Task item
Which lines of the entries contain the string "agent"? Please find them and copy them.

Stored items
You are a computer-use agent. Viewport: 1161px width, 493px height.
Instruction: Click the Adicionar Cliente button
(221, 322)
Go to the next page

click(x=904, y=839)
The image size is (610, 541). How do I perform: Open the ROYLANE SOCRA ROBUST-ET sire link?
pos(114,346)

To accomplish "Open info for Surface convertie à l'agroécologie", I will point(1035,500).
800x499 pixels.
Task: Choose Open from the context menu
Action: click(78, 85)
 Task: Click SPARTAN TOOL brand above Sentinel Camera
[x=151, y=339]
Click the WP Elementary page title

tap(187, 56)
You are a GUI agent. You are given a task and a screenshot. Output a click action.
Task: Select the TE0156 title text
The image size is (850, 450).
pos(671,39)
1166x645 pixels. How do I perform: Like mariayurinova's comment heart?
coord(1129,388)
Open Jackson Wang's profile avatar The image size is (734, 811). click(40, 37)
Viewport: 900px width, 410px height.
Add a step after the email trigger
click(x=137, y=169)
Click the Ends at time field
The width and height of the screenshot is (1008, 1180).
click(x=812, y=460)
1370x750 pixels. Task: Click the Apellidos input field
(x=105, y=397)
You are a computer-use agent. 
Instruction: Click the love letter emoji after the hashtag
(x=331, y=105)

Result of this exercise
You are a computer-use agent. Viewport: 1161px width, 493px height.
You are a GUI agent. You are given a task and a screenshot. Output a click action.
You are a computer-use agent. 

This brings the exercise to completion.